►
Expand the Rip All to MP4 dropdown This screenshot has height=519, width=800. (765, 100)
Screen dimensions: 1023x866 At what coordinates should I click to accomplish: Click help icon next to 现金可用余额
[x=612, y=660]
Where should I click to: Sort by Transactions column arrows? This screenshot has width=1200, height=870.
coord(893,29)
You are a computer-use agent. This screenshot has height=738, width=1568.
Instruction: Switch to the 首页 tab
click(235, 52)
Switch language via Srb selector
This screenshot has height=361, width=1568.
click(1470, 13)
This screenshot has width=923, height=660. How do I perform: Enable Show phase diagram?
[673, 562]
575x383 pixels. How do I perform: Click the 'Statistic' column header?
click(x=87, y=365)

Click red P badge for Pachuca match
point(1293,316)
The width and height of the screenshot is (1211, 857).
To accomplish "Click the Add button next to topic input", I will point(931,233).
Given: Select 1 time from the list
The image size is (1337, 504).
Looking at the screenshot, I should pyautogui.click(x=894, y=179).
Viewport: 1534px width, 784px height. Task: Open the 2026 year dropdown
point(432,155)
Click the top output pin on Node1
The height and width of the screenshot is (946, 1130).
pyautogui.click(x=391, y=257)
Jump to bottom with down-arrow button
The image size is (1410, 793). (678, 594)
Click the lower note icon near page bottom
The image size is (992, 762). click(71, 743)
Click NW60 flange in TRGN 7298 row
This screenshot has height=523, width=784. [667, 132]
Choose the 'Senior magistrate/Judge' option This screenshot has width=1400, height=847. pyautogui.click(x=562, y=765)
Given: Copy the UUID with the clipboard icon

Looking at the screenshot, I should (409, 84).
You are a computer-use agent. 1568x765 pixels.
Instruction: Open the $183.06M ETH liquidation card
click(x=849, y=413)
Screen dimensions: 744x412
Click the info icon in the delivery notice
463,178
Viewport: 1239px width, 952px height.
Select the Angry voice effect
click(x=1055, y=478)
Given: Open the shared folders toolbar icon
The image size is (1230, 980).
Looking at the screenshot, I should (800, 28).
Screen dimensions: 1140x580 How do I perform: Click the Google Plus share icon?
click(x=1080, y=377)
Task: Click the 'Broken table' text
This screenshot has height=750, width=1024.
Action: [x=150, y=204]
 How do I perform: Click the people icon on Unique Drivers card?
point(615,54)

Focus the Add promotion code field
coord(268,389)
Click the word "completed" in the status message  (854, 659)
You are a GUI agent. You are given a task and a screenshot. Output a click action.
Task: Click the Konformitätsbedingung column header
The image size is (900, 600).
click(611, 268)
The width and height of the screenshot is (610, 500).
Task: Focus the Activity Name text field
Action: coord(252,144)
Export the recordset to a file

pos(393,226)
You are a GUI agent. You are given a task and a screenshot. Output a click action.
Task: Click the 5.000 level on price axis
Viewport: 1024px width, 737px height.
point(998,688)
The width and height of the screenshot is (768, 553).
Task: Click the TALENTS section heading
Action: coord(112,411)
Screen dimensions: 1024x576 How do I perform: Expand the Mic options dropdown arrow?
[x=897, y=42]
◄
What you give back should be exactly the lines of the entries above from the one containing "Focus the Add promotion code field" to the end, and nothing more.

PROBLEM SOLUTION.
Focus the Add promotion code field
coord(268,389)
Click the word "completed" in the status message  (854, 659)
You are a GUI agent. You are given a task and a screenshot. Output a click action.
Task: Click the Konformitätsbedingung column header
The image size is (900, 600).
click(611, 268)
The width and height of the screenshot is (610, 500).
Task: Focus the Activity Name text field
Action: coord(252,144)
Export the recordset to a file

pos(393,226)
You are a GUI agent. You are given a task and a screenshot. Output a click action.
Task: Click the 5.000 level on price axis
Viewport: 1024px width, 737px height.
point(998,688)
The width and height of the screenshot is (768, 553).
Task: Click the TALENTS section heading
Action: coord(112,411)
Screen dimensions: 1024x576 How do I perform: Expand the Mic options dropdown arrow?
[x=897, y=42]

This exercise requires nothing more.